I was standing in a checkout line in Wal-Mart today, yes Wal-Mart. Anyway, so as I'm waiting I'm trying to remember to tell the cashier that no, I don't need a bag, thank you very much. Sometimes this simple statement can be a larger hassle that it should be. For some reason, the insistence that one doesn't need a bag for their items, or that they brought bags to put the items that will soon change ownership from the store to the customer confuses people. Sometimes, I like to think about when I was a cashier and try to remember what it was like and how I would react to someone bringing their own bags or simply saying they didn't need a bag. I hope that I would have been understanding and polite about the whole situation, but I wonder if I too would have been puzzled.

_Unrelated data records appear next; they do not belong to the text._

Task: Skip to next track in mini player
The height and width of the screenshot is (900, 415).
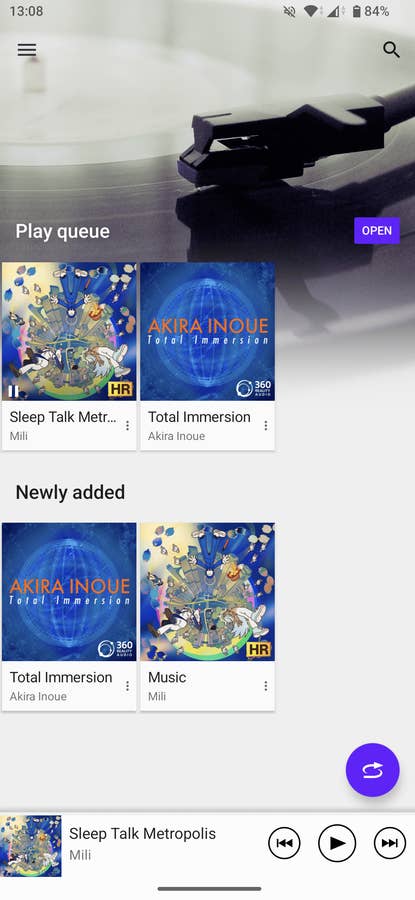Action: coord(390,843)
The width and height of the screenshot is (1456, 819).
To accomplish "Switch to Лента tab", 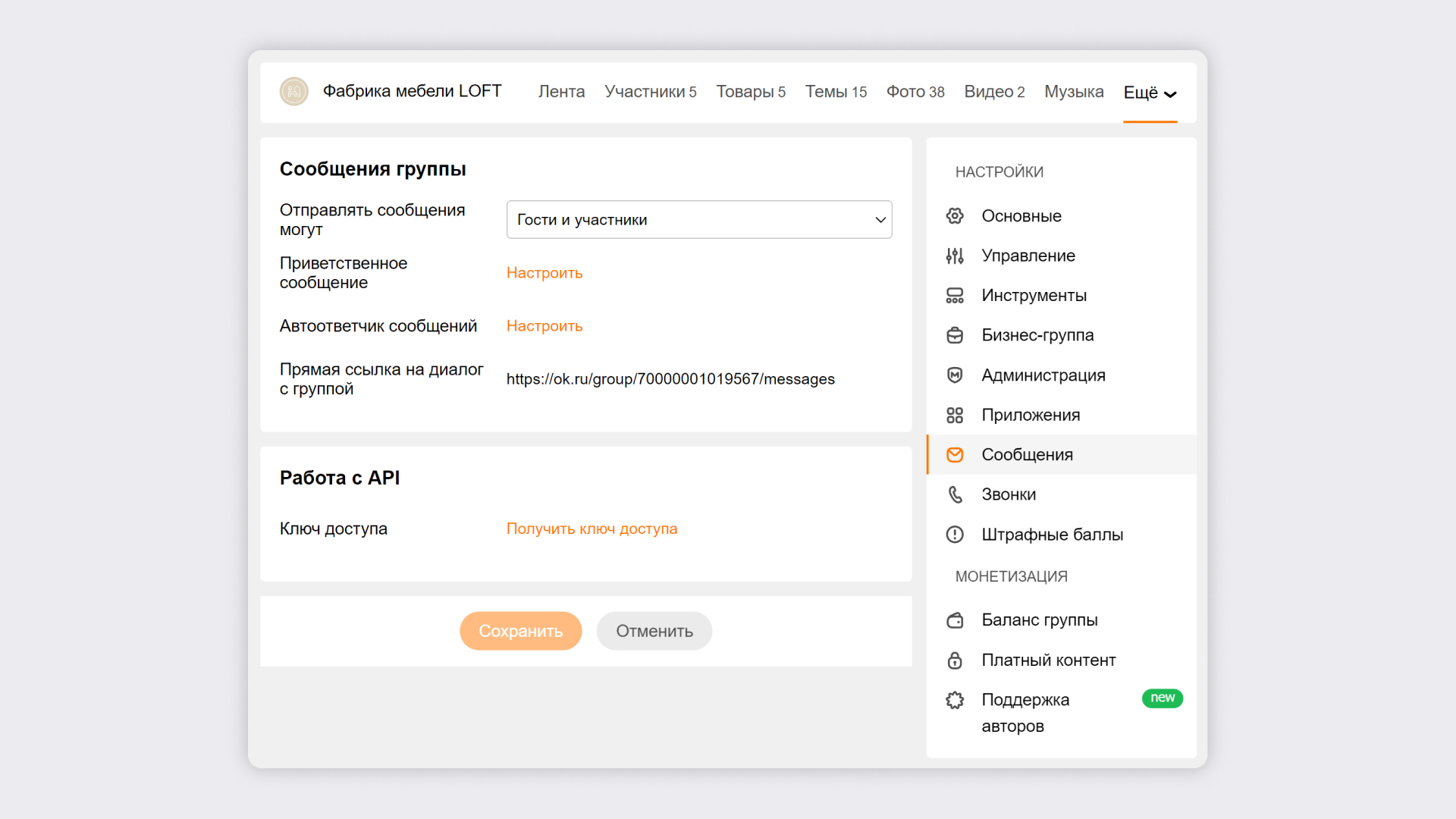I will [561, 91].
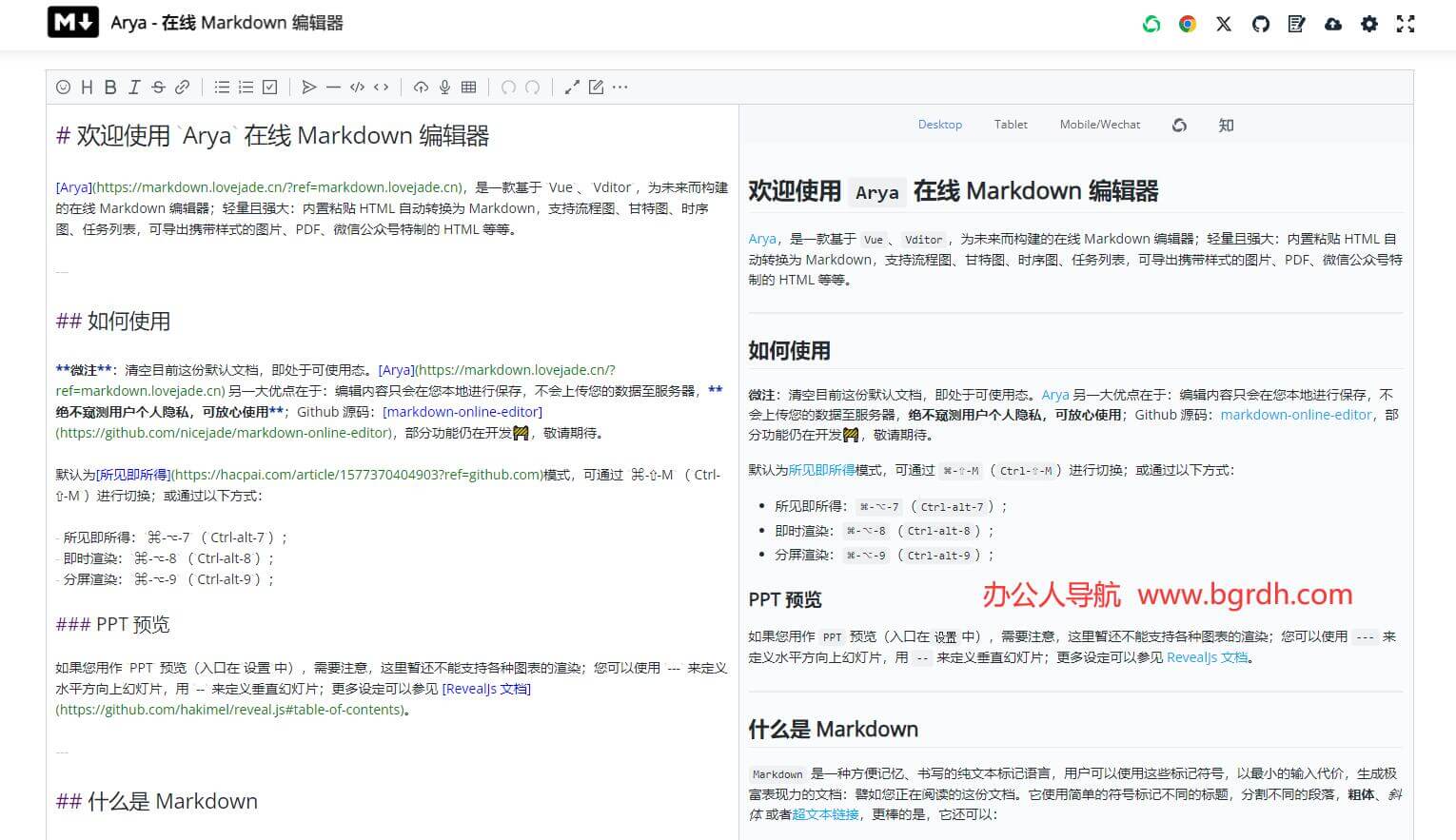
Task: Click the microphone record icon
Action: pyautogui.click(x=444, y=88)
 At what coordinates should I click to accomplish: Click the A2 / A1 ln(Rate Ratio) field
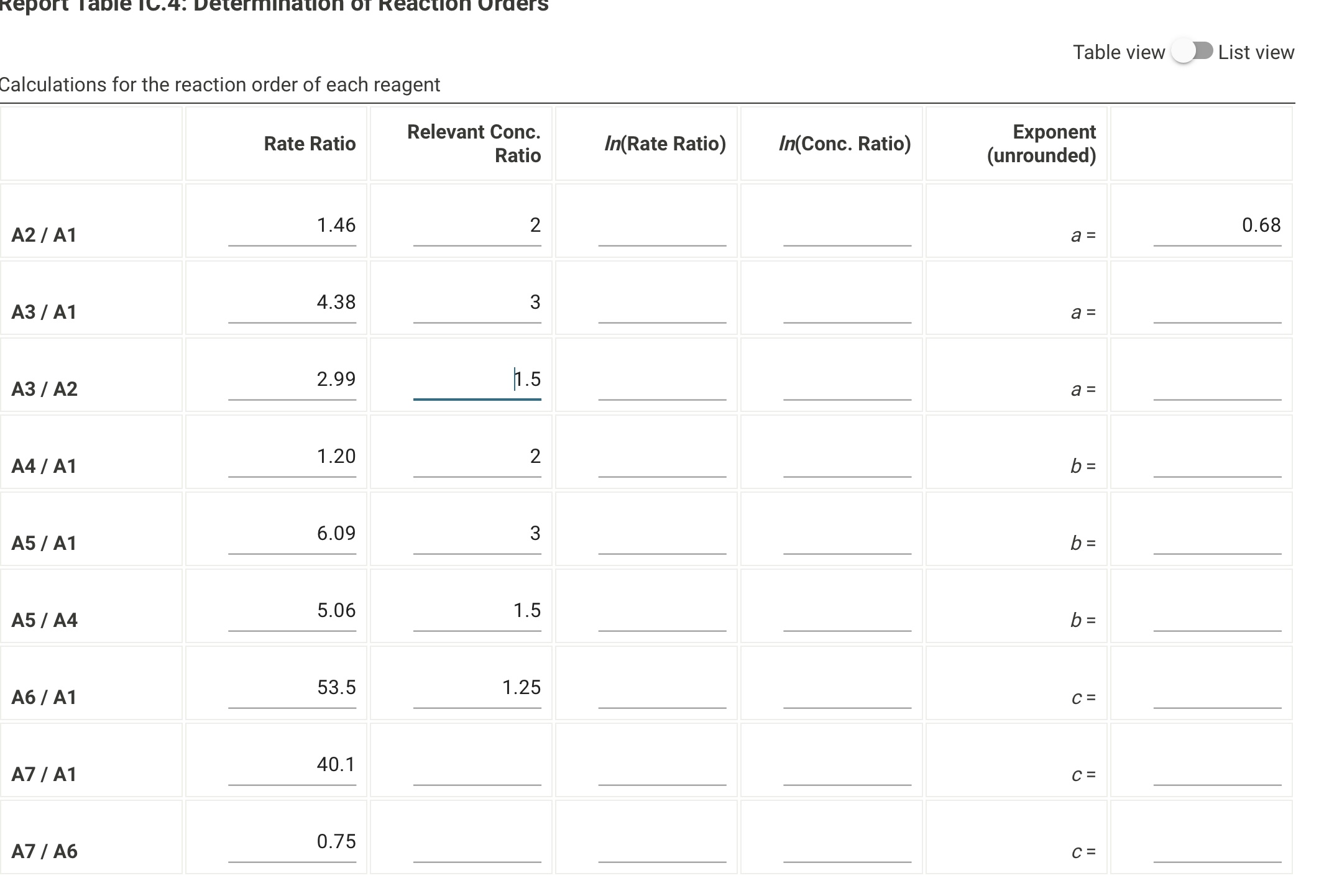(x=663, y=226)
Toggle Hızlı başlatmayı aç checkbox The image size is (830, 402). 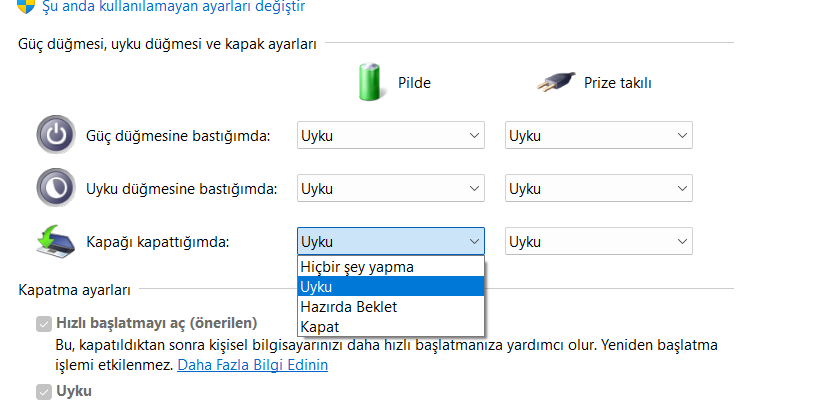click(x=43, y=324)
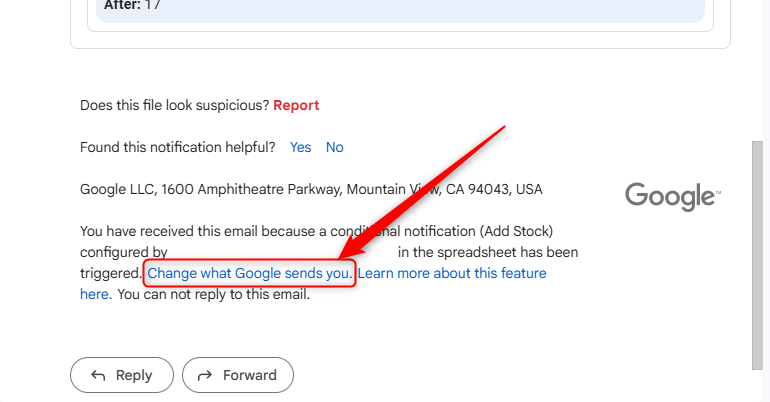This screenshot has height=402, width=770.
Task: Open Change what Google sends you link
Action: tap(249, 273)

For a few years, I have been becoming more and more aware of my impact on the world, society, the environment, and the communities I have lived in. As I've learned more about myself and my ideas and beliefs, I have also learned more about the world at large and society's agreements or arguments about some of the things I believe in. I have always worked within the system, yes, I recycled, but I never consciously stood in a grocery store and considered one product over another based on whether or not I could recycle the packaging. I never brought bags with me to a store, canvas bags or plastic bags, so I wouldn't be wasting more and more plastic. I never even really thought of it. I would simply bring the bags back to the store to have them recycled and that was that.
So, as I was standing in line at the store, I started thinking about the ideal of doing your part is important, but maybe the most important thing is to do it because you believe in it, not because you're simply supposed to. I like to call this concept Thoughtful Living. Kind Living even. I think its the consciousness in decisions, large and small that make the idea of Kind Living so wonderful. Its the thoughtfulness in everything, every decision, every word, every movement that makes it special.
I was talking to my sister today on the phone, and she was upset because someone was blocking the exit from the bank she had just visited. She was upset and all I could think was to tell her that being upset wouldn't solve anything. It wouldn't make the man move any faster, it would only make her upset and negative, because eventually she would be able to go forward. I understand why she was upset, she was on her lunch break and only had an hour to go to the bank and eat and take a moment to relax. She works at a stressful job as do a lot of other people.
The world is sometimes on a deadline it seems, people rushing here and there and although I live within restraints, breakfast at 6, please be ready to be ready for the morning circle at 7, those are the big deadlines I have to meet. So kind living right now is easier than it will be once I'm out of this community of like minded people. The real test will be to live in the world outside, the one I knew before I came to California and the one I'll know after, and still live kindly.